§ **Goal**
List every line in the items below that contains the word "indicator". Uppercase and lowercase count as different letters.

§ **Entries**
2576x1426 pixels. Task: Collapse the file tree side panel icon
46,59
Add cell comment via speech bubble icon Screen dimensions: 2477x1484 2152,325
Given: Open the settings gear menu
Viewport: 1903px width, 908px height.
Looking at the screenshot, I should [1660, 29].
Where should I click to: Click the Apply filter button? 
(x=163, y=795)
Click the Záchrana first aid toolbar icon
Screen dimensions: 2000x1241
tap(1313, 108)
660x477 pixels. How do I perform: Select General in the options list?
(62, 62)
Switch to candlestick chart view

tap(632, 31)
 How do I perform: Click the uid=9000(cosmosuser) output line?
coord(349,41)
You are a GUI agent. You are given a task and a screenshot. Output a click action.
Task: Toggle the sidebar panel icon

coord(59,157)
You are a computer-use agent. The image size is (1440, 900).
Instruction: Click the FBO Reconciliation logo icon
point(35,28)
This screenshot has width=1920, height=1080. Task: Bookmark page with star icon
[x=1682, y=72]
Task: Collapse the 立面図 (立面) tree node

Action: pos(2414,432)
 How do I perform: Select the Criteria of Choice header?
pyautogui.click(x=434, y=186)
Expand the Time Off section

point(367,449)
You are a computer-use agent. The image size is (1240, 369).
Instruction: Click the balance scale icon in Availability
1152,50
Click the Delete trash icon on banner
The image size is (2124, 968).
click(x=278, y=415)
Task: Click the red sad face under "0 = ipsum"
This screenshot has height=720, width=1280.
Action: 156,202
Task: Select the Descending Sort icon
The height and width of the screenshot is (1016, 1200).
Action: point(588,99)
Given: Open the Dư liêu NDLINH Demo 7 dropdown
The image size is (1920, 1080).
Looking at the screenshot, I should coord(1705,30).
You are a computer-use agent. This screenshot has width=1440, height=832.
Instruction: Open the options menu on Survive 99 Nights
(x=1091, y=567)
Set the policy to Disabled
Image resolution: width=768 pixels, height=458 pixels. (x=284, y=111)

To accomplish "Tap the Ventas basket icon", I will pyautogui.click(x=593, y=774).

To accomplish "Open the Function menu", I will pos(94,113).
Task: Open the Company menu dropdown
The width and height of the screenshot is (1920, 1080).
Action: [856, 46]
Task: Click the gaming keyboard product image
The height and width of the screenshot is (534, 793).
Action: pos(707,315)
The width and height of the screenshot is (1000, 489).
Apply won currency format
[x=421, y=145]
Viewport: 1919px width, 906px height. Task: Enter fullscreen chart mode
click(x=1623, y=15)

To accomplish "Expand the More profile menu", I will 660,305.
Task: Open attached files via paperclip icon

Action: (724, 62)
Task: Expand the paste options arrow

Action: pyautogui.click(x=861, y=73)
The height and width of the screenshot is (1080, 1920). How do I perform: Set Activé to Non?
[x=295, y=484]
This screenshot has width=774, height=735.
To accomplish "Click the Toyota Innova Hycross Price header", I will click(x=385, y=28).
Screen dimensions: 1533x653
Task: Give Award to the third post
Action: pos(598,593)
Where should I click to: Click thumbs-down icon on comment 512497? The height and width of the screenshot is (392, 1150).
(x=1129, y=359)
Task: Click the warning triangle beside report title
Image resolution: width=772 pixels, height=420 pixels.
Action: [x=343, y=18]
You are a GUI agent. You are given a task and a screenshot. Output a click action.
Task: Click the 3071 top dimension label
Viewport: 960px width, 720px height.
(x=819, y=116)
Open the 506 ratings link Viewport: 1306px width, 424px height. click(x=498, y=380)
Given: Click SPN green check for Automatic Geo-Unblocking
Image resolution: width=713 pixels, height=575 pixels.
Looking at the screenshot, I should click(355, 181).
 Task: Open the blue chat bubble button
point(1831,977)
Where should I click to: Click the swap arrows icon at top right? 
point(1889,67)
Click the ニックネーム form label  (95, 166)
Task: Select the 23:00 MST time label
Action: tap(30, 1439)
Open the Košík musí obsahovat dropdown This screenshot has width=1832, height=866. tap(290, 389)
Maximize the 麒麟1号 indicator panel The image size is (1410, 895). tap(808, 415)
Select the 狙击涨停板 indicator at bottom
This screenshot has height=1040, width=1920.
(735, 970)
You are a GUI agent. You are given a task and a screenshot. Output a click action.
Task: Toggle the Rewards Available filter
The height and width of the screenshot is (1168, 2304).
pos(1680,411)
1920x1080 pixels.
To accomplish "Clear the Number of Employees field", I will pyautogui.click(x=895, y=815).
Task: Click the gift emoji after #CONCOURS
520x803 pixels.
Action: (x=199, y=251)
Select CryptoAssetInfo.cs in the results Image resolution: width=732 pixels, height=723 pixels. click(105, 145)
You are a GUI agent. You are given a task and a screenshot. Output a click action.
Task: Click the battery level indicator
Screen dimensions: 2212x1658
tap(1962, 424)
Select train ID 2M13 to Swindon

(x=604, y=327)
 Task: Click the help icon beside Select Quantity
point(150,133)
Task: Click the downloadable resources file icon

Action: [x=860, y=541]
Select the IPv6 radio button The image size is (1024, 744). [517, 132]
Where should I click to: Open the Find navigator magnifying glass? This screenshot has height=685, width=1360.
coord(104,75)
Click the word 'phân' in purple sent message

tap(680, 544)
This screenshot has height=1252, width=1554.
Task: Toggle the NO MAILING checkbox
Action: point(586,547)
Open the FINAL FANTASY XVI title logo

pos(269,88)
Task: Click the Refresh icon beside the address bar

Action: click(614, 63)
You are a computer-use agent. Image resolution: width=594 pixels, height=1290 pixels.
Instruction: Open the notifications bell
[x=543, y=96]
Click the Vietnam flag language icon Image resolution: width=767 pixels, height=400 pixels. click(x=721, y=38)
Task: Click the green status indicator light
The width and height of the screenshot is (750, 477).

§ **Finished exercise**
Maximize the 麒麟1号 indicator panel The image size is (1410, 895). tap(808, 415)
Select the 狙击涨停板 indicator at bottom
Task: Click the battery level indicator
Task: Click the green status indicator light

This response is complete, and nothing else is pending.